▶ Excerpt
____

# best guide (book) to French camp sites



## 95492 (Jun 20, 2005)

Good morning!
Looking forward to going to France (Brittany, possibly Vendee) in Roly in August for first time - but please could someone tell me from their own experiences which guide book to French campsites is the best? There are so many - and so many websites too (thanks to everyone's efforts for the sticky!) that I am OVERWHELMED!! Is there a particular book that wins hands down?
And is it really being too optimistic to think that we can just turn up in Brittany in August and park up on some cosy municipal - and find space?
Thanks in anticipation,
Helen.


----------



## xgx (Oct 14, 2005)

I've no doubt that everyone has their favourite... mine's the Caravan Club Europe 1 (check Amazon if you're not a member)

I have a 2004 copy... yours for the postage! I change it every 2 years...

One to be going on with:
HPA guide


----------



## 95492 (Jun 20, 2005)

Thanks, Graham/Sheilagh, will BEAR your offer in mind!
Helen.


----------



## 91833 (May 1, 2005)

Hi Helen

My favoured guide is the FFCC "Le Guide Officiel Camping Caravaning" obtainable from the Caravan Club. It lists just about all sites in France municipal, private, farms, naturiste, whatever you choose. Another favourite is "Le Guide Officiel Etapes Touristiques Camping-Car" which lists all the aires in France with some others in adjacent countries. This is obtainable from most newagents in France.


----------



## 95492 (Jun 20, 2005)

Thanks so much - please keep them coming.
About not making campsite plans - what does everyone think of that?
Helen


----------



## bognormike (May 10, 2005)

I use the Michelin sites book - all sites are inspected, rather than having entries paid for; also back it up with the caravan club book, and use the aires book for aires & parking places.
As for finding sites in August, If you've got kids in tow it may be best to book somewhere to start with & then have a scout around. If just 2 of you, you should be able to find sites away from the main beach resorts.


----------



## 88792 (May 9, 2005)

____

▶ Recorded data
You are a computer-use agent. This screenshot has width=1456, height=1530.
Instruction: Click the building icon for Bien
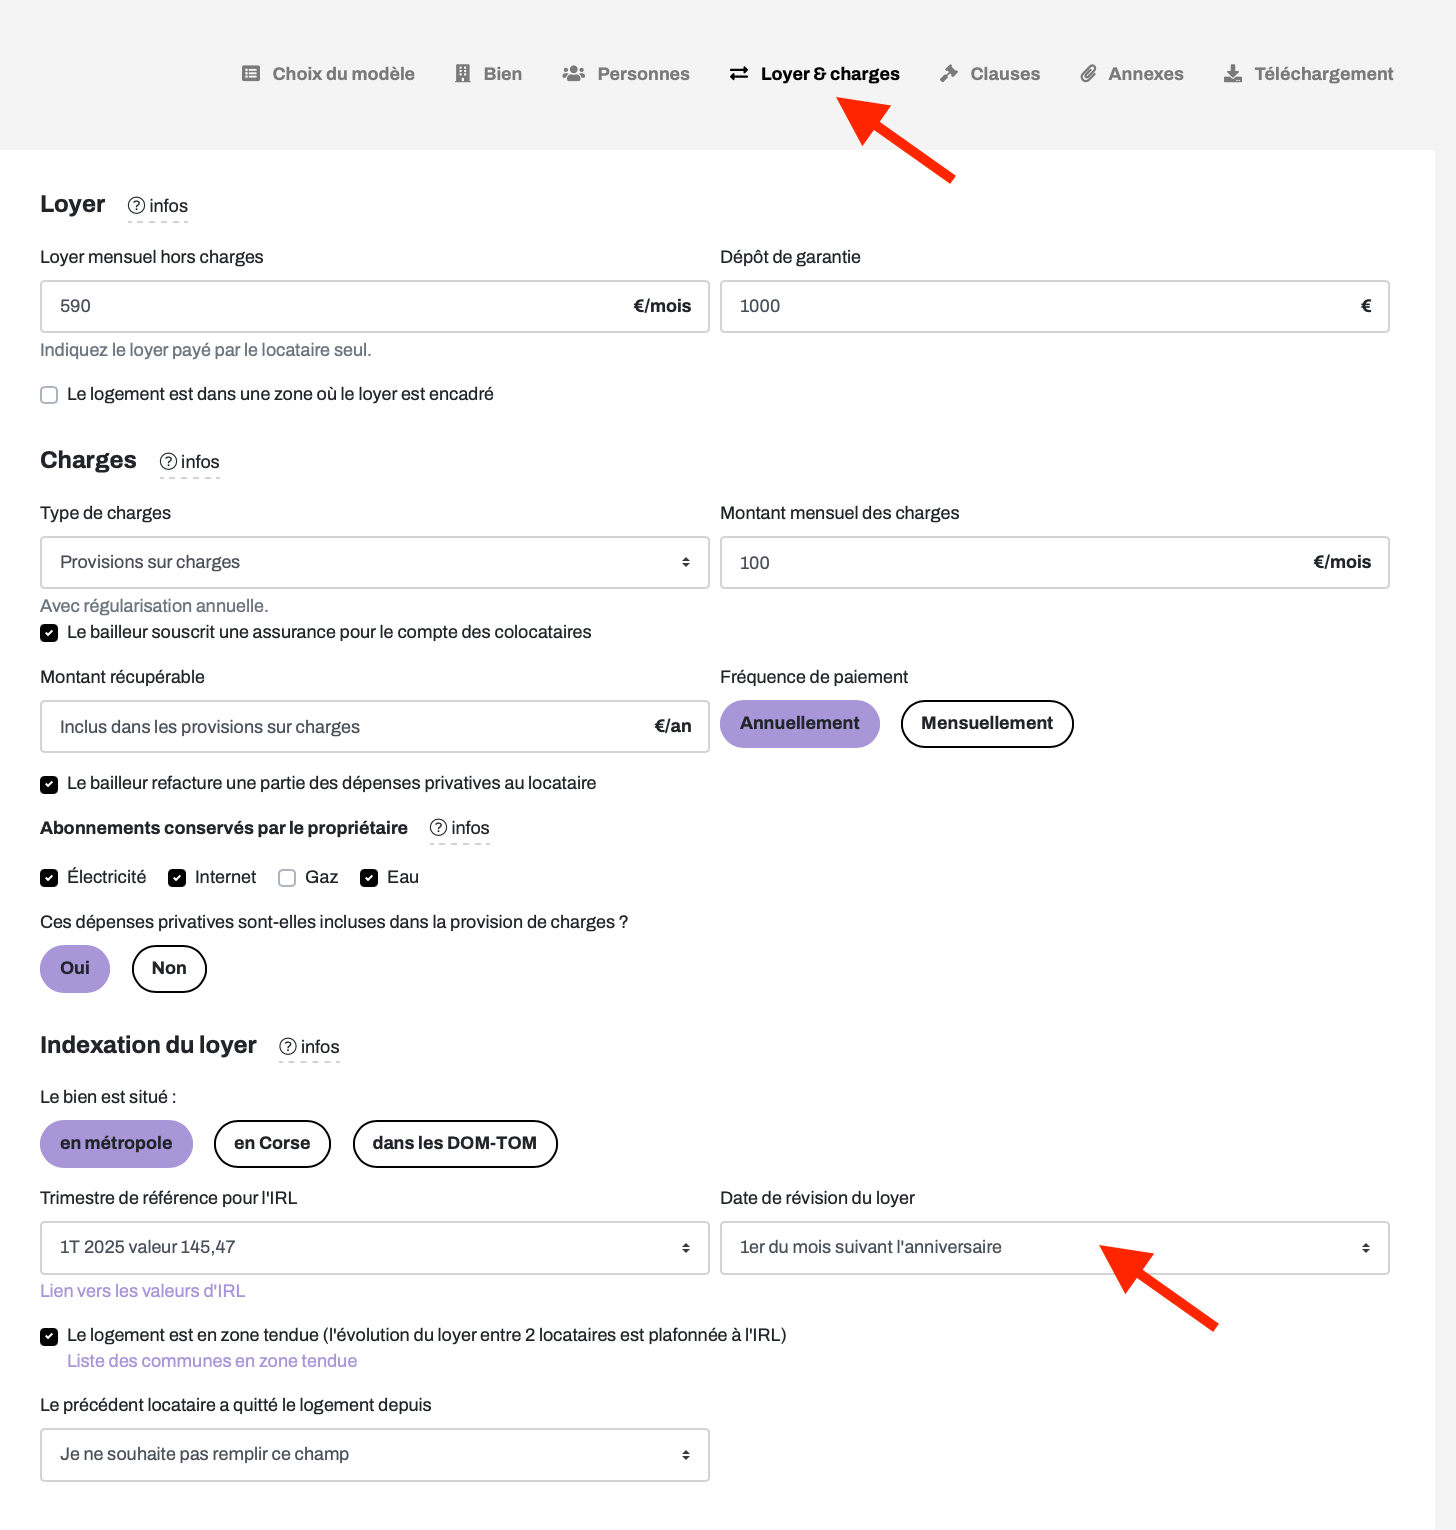pos(463,74)
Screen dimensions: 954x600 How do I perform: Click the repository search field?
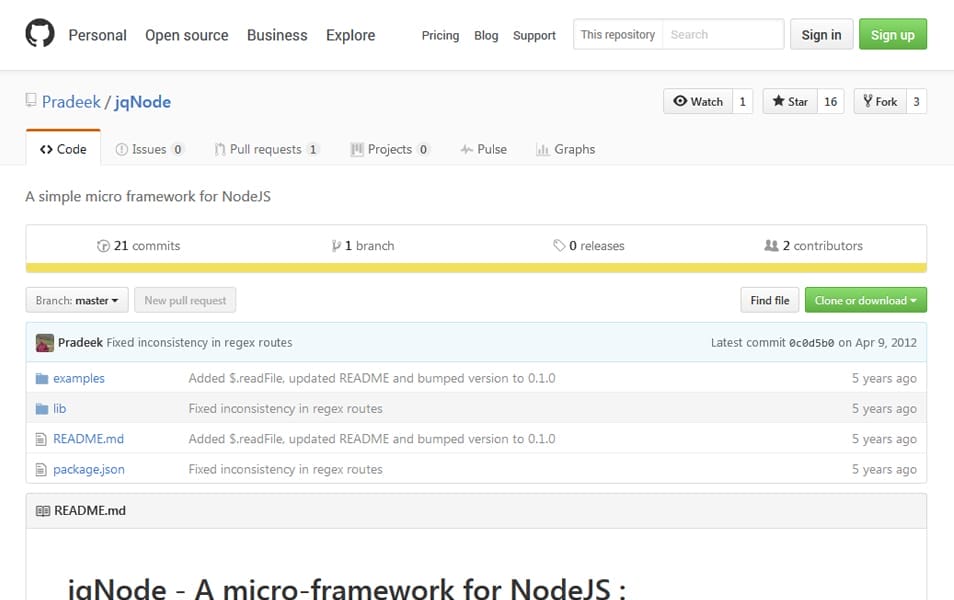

____

▶ Work instructions
1. Answer these questions from the forum thread on French campsite guides:
(a) Which guide does xgx name as a favorite?
(b) What does "Le Guide Officiel Etapes Touristiques Camping-Car" list?
(c) What reason does bognormike give for using the Michelin sites book?
2. Write down the passage of the forum thread on French campsite guides from "And is it really" to "every 2 years...".

▶ Answers to the exercises
1.
(a) The Caravan Club Europe 1.
(b) All the aires in France, with some others in adjacent countries.
(c) All sites are inspected, rather than having entries paid for.

2.
And is it really being too optimistic to think that we can just turn up in Brittany in August and park up on some cosy municipal - and find space?
Thanks in anticipation,
Helen.


----------



## xgx (Oct 14, 2005)

I've no doubt that everyone has their favourite... mine's the Caravan Club Europe 1 (check Amazon if you're not a member)

I have a 2004 copy... yours for the postage! I change it every 2 years...